Paris (AFP) - Ratings agency Moody's downgraded its assessment of Turkey's ability to pay back its debts further into junk territory, citing concerns over monetary policy, reform delays and institutional strength.
Moody's said in a statement late Wednesday it was cutting Turkey's sovereign ratings to 'Ba2' from 'Ba1', with a stable outlook.
According to Moody's, Ba grade ratings are are judged to be speculative and are subject to substantial credit risk. The bonds issued under such ratings are thus judged by investors to be "junk".
Turkey has been seen terror attacks, a failed coup and an unprecedented crackdown since 2016 and Moody's said the country's institutions were "faltering" as a consequence.
"Faltering institutional strength is reflected in a broad range of adverse outcomes on the economic, financial and political front, despite strong near-term growth rates and healthy public finances," Moody's said.
It said the crackdown after the failed coup had resulted in an "undermining of the authority of the judiciary".
It accused the government of being mainly focused on "short term measures... to the detriment of effective monetary policy and of fundamental economic reform."
Moody's emphasised that inflation was still stuck in the double digits and, while growth remained strong, imbalances in the economy had been on the up.
It said while the risk of major financial trouble concerning a reversal in foreign capital inflows and a balance of payments crisis was "low", it had increased from a year ago.
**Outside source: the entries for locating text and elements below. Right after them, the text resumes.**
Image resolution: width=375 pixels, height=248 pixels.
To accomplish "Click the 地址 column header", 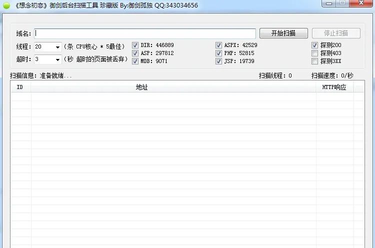I will coord(142,87).
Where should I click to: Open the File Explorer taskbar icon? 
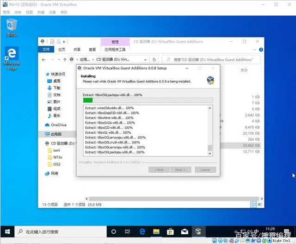[156, 231]
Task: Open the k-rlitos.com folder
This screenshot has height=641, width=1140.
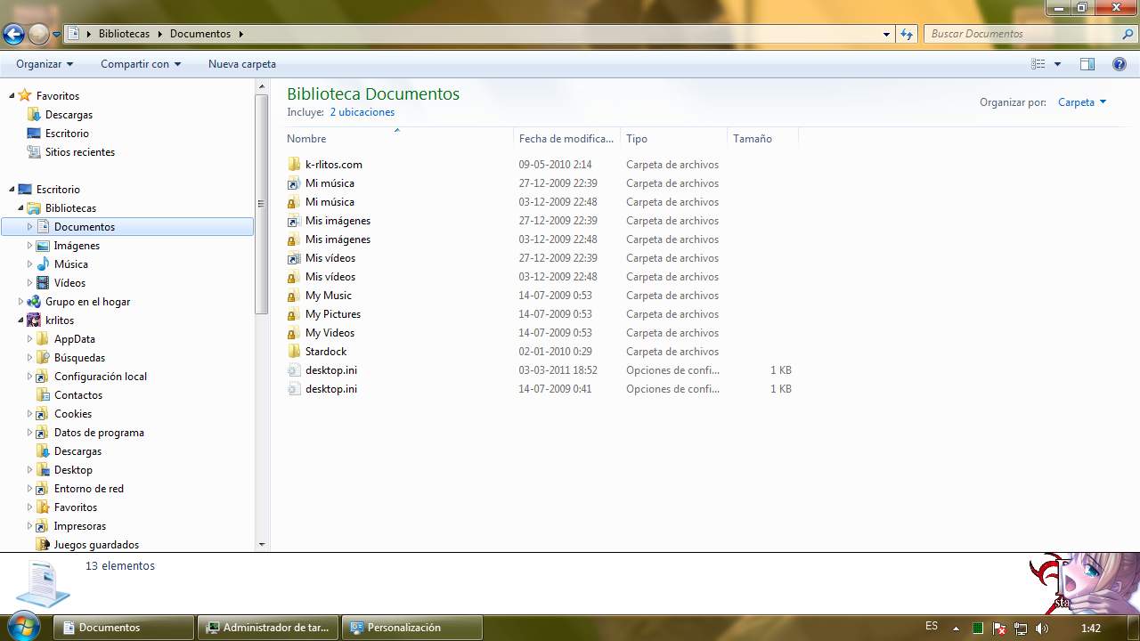Action: click(x=333, y=165)
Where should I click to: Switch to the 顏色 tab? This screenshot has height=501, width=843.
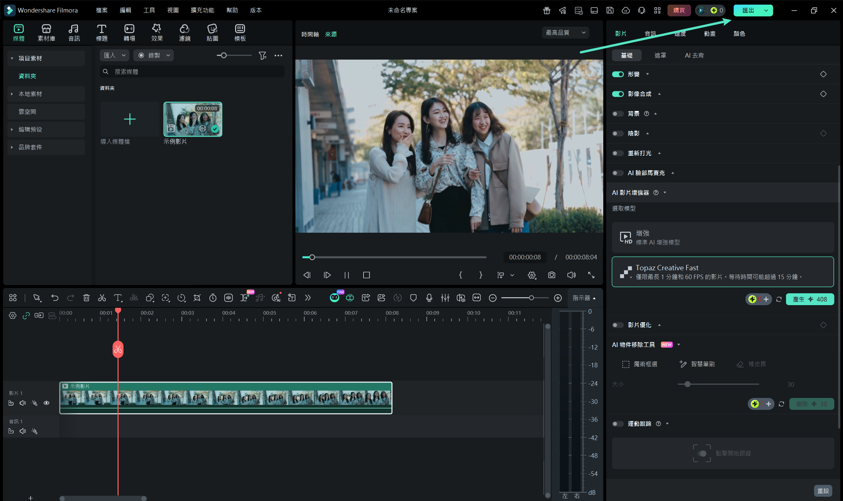(739, 34)
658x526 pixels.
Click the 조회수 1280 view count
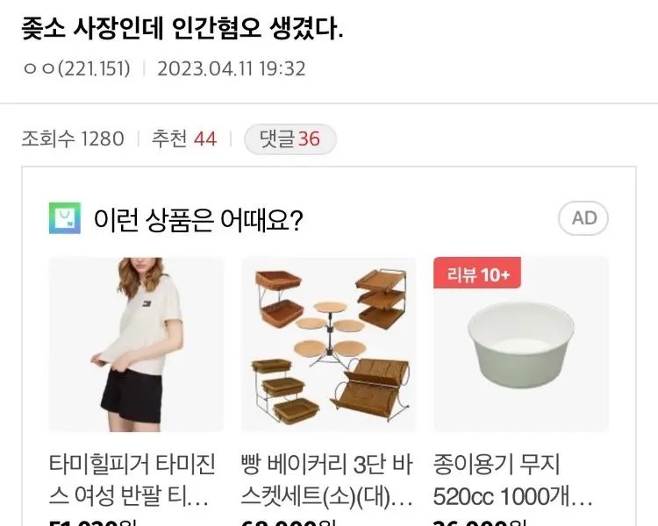(x=73, y=139)
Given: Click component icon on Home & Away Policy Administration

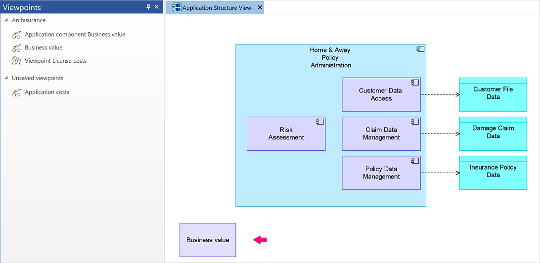Looking at the screenshot, I should tap(420, 49).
Moody's also pointed to Turkey's involvement in Syria, where Ankara in January launched a major offensive against Kurdish militia.
Moody's said Turkey faced an "increased risk of an external shock ... given the country's wide current account deficits, higher external debt."
Amid the turmoil, Turkey's relations with key Western partners including the United States and the European Union have worsened in recent years.
Moody's said Turkery's rating was unlikely to improve on the short run -- so long as the country remained vulnerable to external risks.